Pan, X., J. Liu, T. Nguyen, C. Liu, J. Sun, Y. Teng, M.M. Fergusson, Rovira, II, M. Allen, D.A. Springer, A.M. Aponte, M. Gucek, R.S. Balaban, E. Murphy, and T. Finkel (2013) The physiological role of mitochondrial calcium revealed by mice lacking the mitochondrial calcium uniporter. Nat Cell Biol. 15:1464-72.
Finkel, T., Menazza, S., Holmstrom, K.M., Parks, R.J., Liu, J., Sun, J., Pax, X., Murphy, E., (2015) The Ins and Outs of Mitochondrial Calcium. Circ Res 116: 1810-1819.
Liu JC, Liu J, Holmstrom KM, Menazza S, Parks RJ, Fergusson MM, Yu ZX, Springer DA, Halsey C, Liu C, Murphy E, Finkel T. (2016) MICU1 serves as a molecular gatekeeper to prevent in vivo mitochondrial calcium overload. Cell Rep. 16:1561-1573
The role of vascular autophagy in vascular aging
Vascular aging is a poorly understood phenomenon that likely contributes to overall organ and tissue dysfunction. The molecular mechanisms underlying this phenomenon are poorly understood. We are interested in understanding whether the age-dependent decline in autophagic flux might play a major role in regulating the aging of the vasculature. Our approach has been to create and characterize mouse models in which we have genetically deleted essential autophagic genes (e.g. Atg7 or Atg5) within the vessel wall to understand to what degree this intervention recapitulates vascular aging.

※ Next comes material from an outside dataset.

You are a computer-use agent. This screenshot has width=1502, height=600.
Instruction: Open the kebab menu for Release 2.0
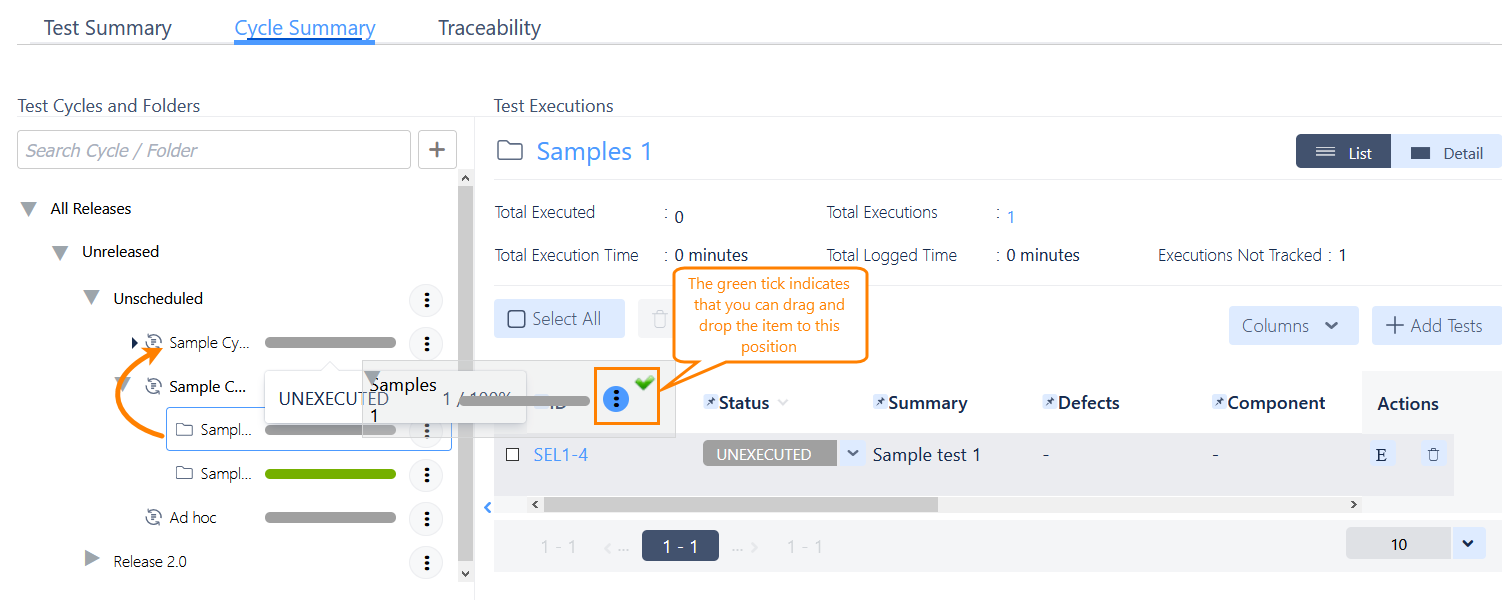426,562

Torisu, T., Torisu, K., lee, I.H., Liu, J., Malide, D., Combs, C.A., Komatsu, M., Cao, L., and Finkel, T (2013). Autophagy regulates endothelial cell processing, maturation and secretion of von Willebrand factor. Nature Medicine, 19:1281-1287.
Nussenzweig, SC, Verma, S, Finkel, T (2015) The Role of Autophagy in Vascular Biology. Circ Res 116: 480-488
Substrate utilization and cell fate
The notion that ‘you are what you eat’ may have relevance at a cellular level. One aspect the lab is actively pursuing is that the cell’s metabolic profile, namely whether it metabolizes carbohydrates, lipids or amino acids, might ultimately influence its phenotype. We have a particular interest in how cellular fatty acid metabolism might regulate cell fate. These studies involve the genetic in vivo manipulation of fatty acid oxidation in selected cells with a recent interest in endothelial metabolism.
Nomura, M., Liu, J., Rovira, I.I., Gonzalez-Hurtado, E., Lee, J., Wolfgang, M.J., and Finkel,T. (2016). The role of fatty acid oxidation in macrophage polarization. Nature Immunol., 17, 216-217.
Xiong J, Kawagishi H, Yan Y, Liu J, Wells QS, Edmunds LR, Fergusson MM, Yu ZX, Rovira, II, Brittain EL, Wolfgang MJ, Jurczak MJ, Fessel JP and Finkel T. (2018). A Metabolic Basis for Endothelial-to-Mesenchymal Transition. Molecular Cell, 69:689-698.
We are engaged in developing and testing novel small molecules that target central pathways related to aging and age-related diseases. This effort represent a joint effort between several laboratories within the Aging Institute including our own, Bill Chen’s group and the laboratory of Yuan Liu. A number of ongoing projects are currently underway and involve assessment of these small molecules as vehicles to extend health span.